After 18 years in the business – I got my PhD in 2000 – I’ve finally come to realise that I was trying to do too much, including a huge amount of unsung labour (reviews, evaluations, PhD exams, external supervisions, etc) – and probably heading for burnout.

There is such a thing as having too much of a good thing. Taken separately, all those activities I’ve just mentioned are rewarding in their own right. The trouble begins when you cross a reasonable workload threshold and take on too much without even being aware of it. The demands of an academic job these days are ridiculous, and many of us end up working at all hours. Combine that with raising a family and the burden can become intolerable.

There’s also the added problem of the return on investment, especially when it comes to publishing. With the relentless pace of academic publication and other researchers’ busy lives in a globalised, fragmented academic market, it’s hard to see how our texts are advancing a given area of knowledge. I don’t see many Kuhnian paradigms waiting to be overthrown, or Popperian theories on the brink being critically falsified. I don’t know about you, but I don’t often get much feedback on my academic publications once they’ve passed the peer review. Some of them may get cited, yet my overall sense is that there’s a lot of wasted effort.

As if that weren’t enough, most universities these days seem to be run by profit-driven managers and CEOs – some of them earning over a million dollars a year – that rely on a new breed of careerist, CV-obsessed ‘researchers’ seeking fame and fortune at the expense of others.

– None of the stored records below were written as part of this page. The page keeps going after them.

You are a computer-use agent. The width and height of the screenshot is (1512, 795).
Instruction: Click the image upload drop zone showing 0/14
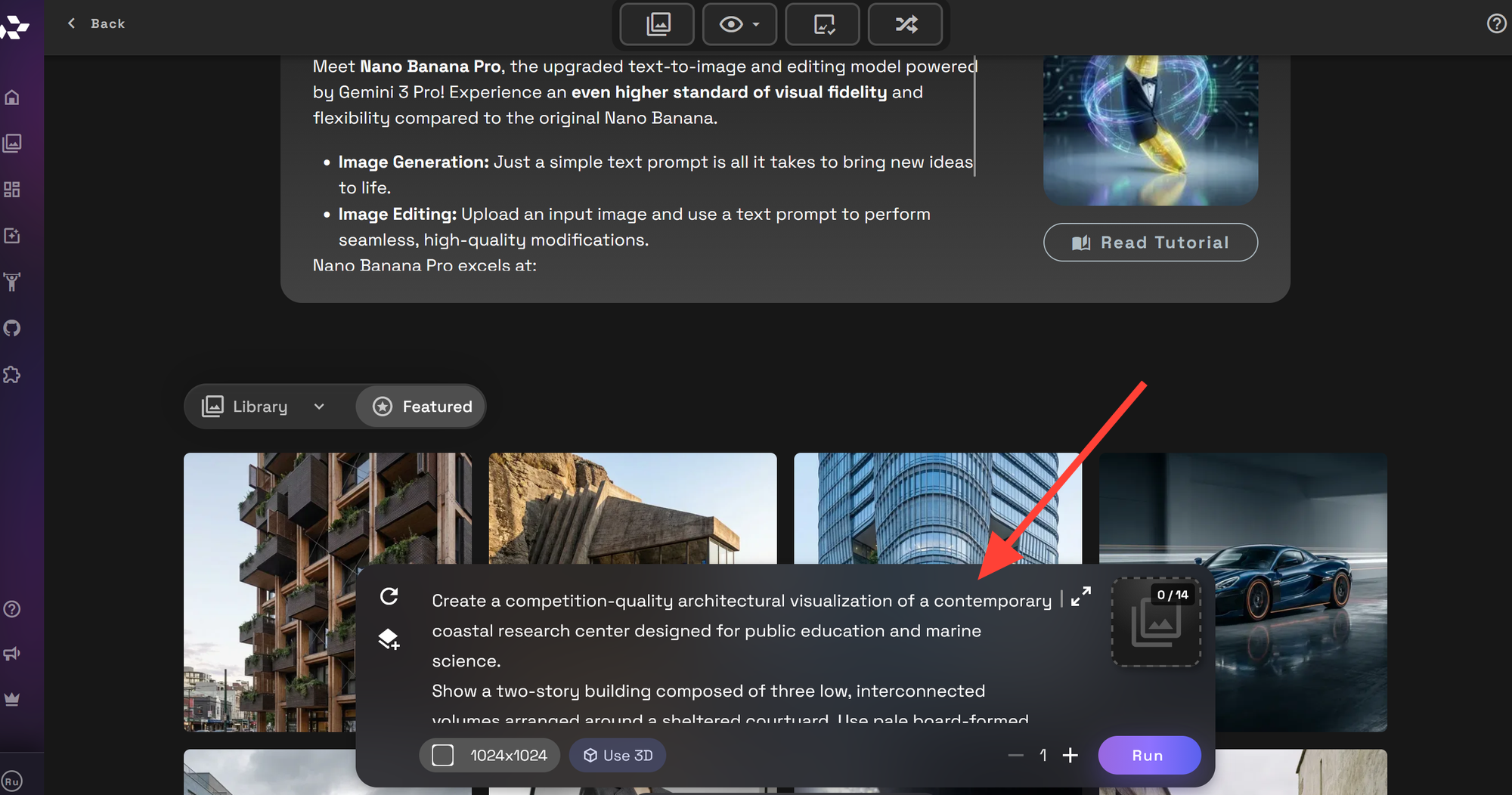click(x=1156, y=622)
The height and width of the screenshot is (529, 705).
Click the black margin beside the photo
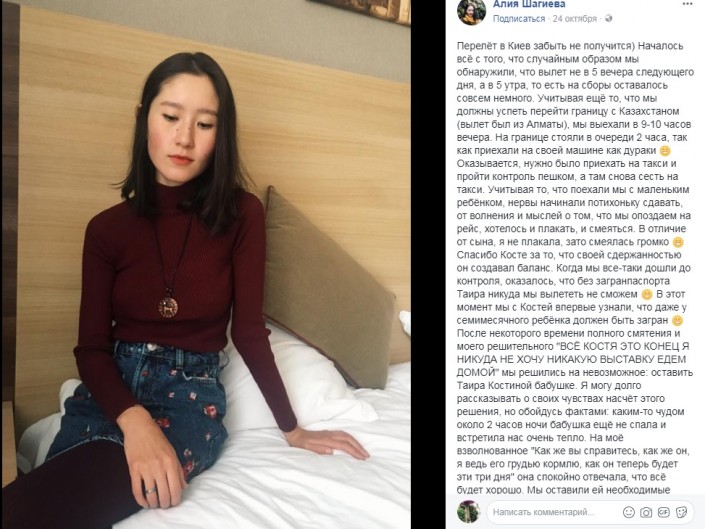coord(428,264)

At the moment I’m trying to figure out, in conversation with other concerned scholars, a ‘slow academia’ alternative to the round-the-clock academia that seems to be the norm today. I’m trying to do less but better. For instance, I no longer work weekends. I’ve managed to reduce my workload quite considerably and hope to continue to do so. I’m also discussing with fellow slow-downers practical alternatives to the current corporate university model, whilst looking at career options outside academia. Spoiler alert: the solution is well known, it’s called well-funded public universities.